The Cape of Good Hope
The first European to sight the Cape, Bartholomew Diaz, 1486, named it Cape Tormentosa or stormy Cape, but on his return to Europe, his master John II of Portugal, more farseeing, renamed it Cape of Good Hope. It was renown for its frequently eerie weather and ideally situated as a port of call and refreshment for the long voyage to the East Indies. The Cape was used as a letter box by passing VOC-ships. The stones under which letters were left are still to be seen in South African Museums.
In 1652 the VOC, by Jan van Riebeeck, made a permanent settlement and started to build a fort. The British occupied the Cape in 1795 and in 1803 handed it back to the Dutch under the Treaty of Amiens. In 1806 the British occupied the Cape once again and kept it until 1910.
The settlement on Cape of Good Hope was a victualling station for VOC-ships on their way between Europe and Asia. In order to improve this function the VOC admitted free citizens who were allowed to settle as farmers and in this way enlarge the production of victuals.
In August 1657, Jan van Riebeeck and Capt. Claas Franssen Bordingh had made an extensive report on depth findings in the bay. They wrote that there were all sorts of ships, both large and small which sailed into the bay successfully both day and night openly and unhesitatingly.
In 1666 works started on the Castle and short distance from the Fort. In 1679 Stellenbosch was founded and the Castle completed. In 1688 the Huguenots, religieus refugees (Protestant) arrived. The British occupied the Cape in 1795.
Click here to see some antique maps and prints of Southern Africa and the Cape, or items relating to the V.O.C.
In 1652 the first VOC employees arrived at the Cape on the ship Drommedaris, Reijer ,Goede Hoope and were shorly folowed by a second batch of VOC employees on the Walvis and Oliphant. All were male and some were accompanied by slaves. Their leader was Jan Antoniszoon van Riebeeck. His instructions were clear from the Council of Privy to build a fort for protection that remains a tourist attraction in Cape Town to this day and use the men sent to the Cape to establish a vegetable garden and secure pasturage for the cattle and to establish a hospital. The settlement like all VOC settlements was Governed by a Governer at the head of a 17 member Council of Policy. He established the VOC vegetable garden at what is today called the Garden at the top of Adderley Street and adjacent to what is to date St Georges Cathedral. The first hospital was established in the 5 corner stone fort he built.
In 1657 the first 9 settlers previously employed by the VOC Company were allocated land grants.

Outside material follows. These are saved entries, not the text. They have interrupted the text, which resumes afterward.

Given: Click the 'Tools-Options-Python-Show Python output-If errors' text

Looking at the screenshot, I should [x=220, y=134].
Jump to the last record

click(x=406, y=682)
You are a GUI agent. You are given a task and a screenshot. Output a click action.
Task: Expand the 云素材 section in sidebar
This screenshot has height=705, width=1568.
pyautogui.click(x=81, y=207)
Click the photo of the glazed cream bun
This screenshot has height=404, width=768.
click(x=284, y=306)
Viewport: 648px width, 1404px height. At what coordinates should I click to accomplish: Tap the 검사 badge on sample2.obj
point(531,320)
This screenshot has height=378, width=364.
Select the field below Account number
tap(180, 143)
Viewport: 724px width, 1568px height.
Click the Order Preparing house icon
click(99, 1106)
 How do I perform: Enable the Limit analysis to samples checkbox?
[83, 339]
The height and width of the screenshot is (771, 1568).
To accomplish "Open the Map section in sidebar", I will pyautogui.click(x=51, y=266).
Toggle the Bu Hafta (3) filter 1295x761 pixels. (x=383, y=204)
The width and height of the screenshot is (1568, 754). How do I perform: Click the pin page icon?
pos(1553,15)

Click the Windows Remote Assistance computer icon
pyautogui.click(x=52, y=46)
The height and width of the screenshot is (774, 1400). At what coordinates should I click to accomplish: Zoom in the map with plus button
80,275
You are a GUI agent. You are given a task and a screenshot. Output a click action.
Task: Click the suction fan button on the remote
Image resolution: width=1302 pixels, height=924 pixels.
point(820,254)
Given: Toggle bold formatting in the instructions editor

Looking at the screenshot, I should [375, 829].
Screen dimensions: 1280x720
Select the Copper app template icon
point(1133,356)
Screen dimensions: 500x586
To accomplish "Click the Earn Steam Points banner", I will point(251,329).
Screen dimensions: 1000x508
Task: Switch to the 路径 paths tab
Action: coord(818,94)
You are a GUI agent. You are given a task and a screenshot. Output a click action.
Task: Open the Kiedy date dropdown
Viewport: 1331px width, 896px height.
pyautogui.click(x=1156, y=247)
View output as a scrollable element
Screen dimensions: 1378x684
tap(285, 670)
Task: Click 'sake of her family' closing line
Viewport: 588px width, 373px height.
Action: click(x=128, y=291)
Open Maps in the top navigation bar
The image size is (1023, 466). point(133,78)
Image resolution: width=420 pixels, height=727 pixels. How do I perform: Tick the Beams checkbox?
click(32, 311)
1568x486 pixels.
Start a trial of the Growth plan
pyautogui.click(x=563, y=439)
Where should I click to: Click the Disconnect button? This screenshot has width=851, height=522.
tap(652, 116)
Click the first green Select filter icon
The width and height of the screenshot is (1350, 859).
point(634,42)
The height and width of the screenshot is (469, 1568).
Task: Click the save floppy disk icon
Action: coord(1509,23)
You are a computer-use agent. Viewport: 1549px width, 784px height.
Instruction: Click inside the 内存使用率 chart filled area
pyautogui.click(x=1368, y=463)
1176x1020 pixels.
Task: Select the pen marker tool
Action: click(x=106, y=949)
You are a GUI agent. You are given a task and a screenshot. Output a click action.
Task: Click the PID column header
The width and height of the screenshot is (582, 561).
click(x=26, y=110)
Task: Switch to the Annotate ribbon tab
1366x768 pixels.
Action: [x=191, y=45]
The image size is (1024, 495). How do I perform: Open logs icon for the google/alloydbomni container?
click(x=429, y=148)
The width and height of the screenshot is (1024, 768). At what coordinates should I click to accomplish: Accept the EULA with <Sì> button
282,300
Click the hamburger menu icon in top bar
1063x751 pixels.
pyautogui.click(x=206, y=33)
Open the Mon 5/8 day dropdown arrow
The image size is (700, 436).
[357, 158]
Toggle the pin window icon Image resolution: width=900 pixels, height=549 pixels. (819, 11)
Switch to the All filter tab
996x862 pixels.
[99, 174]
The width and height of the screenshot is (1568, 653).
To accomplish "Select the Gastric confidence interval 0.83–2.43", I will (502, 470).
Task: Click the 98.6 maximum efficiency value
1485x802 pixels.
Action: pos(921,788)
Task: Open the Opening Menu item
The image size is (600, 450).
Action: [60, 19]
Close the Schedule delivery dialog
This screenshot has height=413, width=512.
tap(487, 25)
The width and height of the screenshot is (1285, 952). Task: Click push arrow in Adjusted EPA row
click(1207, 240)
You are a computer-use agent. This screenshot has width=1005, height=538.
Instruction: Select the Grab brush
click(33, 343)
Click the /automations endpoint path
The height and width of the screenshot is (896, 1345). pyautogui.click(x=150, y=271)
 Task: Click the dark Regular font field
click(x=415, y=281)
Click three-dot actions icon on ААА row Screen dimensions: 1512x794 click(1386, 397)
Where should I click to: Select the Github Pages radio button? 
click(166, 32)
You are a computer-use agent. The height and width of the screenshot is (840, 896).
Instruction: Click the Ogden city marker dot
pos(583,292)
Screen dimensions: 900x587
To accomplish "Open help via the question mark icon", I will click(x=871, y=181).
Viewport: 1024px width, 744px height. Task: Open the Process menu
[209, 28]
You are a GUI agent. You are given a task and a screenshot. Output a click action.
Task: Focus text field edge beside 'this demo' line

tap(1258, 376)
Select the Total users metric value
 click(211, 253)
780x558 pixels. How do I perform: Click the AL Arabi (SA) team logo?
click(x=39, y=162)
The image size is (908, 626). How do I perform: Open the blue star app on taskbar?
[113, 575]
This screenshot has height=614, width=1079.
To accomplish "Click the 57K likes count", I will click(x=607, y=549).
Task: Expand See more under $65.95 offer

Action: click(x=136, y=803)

The Council of Policy of the Cape felt that private land grants would be more productive than a centralized vegetable garden. In 1677 they started formally registereing these land grants, along with slaves and debentures. This is an early Slave Grant issued in favour of A. Hinloopun. This is one of the very first Slave Grants formally registered and started a century of conflict with the VOC Company who claimed ownership to all of the cape and wanted the men sent to the Cape to work in the Gardens and attend to their cattle and establish a refreshment station at the Cape for their ships bound for India, Indonesia and Malaysia.
The early VOC settlers took dark skinned Hottentots and Griqua and other indigenous women as the common law wifes and their decendants gave rise to what are called the "Cape Coloured Race" Cape Town Slaves in the 1700s
Most free burghers (citizens) had slaves. A distinction was made between VOC slaves and 'private slaves'. Many private slaves worked on the farms, but lodging houses and most households also had slaves. They performed domestic work - gathering firewood and water.
Visitors commented upon the sight of many slaves gathering along the river banks, drawing water and washing clothes. Some slaves performed at parties as musicians. Some were put in charge of selling their owners' products, others were put to work as artisans or fishermen. It is clear that some slaves occupied trusted positions, although all had to carry a pass signed by their owners.
VOC slaves also held a range of occupations. Most, especially the Africans, were put to hard manual labour, but others, mostly Asians, performed domestic work, served in the hospital, worked as artisans and some held clerical positions in Company offices.
Within the windowless slave lodge - where many hundreds of Company slaves lived - skilled slaves received privileges and had authority, were manual slaves ended up cramped in the worst conditions in the building. The mortality rate among manual slaves was very high.
Cape Town Slaves and Islam
A movement of lasting consequence was the practise of Islam among many slaves. Although slaves and convicts came from various cultures and religions, there is no evidence that Hinduism and other faiths were practiced at the Cape. Islam, on the other hand, became a strong force, although it was not allowed to be practiced publicly. The tradition of Islam at the Cape - which can be seen in areas like the Bo-Kaap to this day - is credited to the influence of Muslim political prisoners sent to the Cape in the seventeenth century. The best known is Sheik Yusuf of Makassar, a nobleman banished by the VOC in 1694 after they captured Makassar . He was a noted Sufi scholar and arrived with a considerable retinue, including 12 Imams. He encouraged an Islamic revival among the slaves.